Fred Savage’s pretend aftershow ends its first season. Fox, Sunday, 9:30 p.m.

DISNEY+ VS. Binge-Watching

Disney+ is coming at us fast. The new streaming service is set to launch on Nov. 12, with all kinds of Disney, Pixar, Marvel, and 20th Century Fox goodies.

There will also be original Disney+ series ready at the launch, including “High School Musical: The Musical: The Series,” a deep dive into Meta-ville that follows a group of students getting ready for their school’s production of “High School Musical,” and “The Mandalorian,” the first live-action “Star Wars” TV series, set after the fall of the Empire and before the emergence of the First Order. Also ready on Nov. 12: The nonfiction series “The World According to Jeff Goldblum” and “Encore,” on which Kristen Bell reunites castmates from high school musicals.

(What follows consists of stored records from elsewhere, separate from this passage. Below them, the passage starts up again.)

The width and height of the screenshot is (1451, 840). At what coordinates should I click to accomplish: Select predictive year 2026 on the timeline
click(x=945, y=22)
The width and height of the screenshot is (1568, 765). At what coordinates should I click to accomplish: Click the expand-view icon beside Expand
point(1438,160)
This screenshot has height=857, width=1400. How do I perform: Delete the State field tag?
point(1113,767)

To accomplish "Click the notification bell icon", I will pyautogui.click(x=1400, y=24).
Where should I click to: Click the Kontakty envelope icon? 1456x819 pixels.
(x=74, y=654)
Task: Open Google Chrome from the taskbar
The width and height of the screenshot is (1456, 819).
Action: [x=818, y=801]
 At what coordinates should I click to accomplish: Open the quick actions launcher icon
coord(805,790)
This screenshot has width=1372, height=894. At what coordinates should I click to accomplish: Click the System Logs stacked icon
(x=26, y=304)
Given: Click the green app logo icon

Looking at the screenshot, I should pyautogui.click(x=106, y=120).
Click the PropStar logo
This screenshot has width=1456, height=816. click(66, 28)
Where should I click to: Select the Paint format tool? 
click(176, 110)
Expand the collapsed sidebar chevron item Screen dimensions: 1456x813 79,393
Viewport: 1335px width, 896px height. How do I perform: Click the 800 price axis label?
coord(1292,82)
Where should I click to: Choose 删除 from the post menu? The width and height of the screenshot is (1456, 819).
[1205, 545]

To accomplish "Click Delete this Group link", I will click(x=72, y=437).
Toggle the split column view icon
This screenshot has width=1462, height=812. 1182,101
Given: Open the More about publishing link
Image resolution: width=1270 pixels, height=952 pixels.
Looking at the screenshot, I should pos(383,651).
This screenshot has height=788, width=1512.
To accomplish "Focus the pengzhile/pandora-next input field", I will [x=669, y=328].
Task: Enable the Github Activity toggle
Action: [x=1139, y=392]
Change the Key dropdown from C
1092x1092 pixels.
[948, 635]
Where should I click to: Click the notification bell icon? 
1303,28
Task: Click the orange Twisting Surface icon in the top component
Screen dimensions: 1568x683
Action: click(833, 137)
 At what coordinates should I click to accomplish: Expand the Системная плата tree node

Here’s the thing: Disney+ is going to release episodes of its new shows weekly. The service will make only one episode available per week, flying in the face of the trend toward season-binging. Sure, if you wait until the entire season airs, you can go back and binge your heart out. But initially, you’ll need to wait seven days in between each episode.

I’m a little surprised, since viewers don’t tend to want to wait; waiting is so old school. So is savoring episodes. It’s all about speed. And I’m a little pleased, because I prefer the weekly model, especially when it comes to dramas. I like to let each episode breathe before rushing into the next.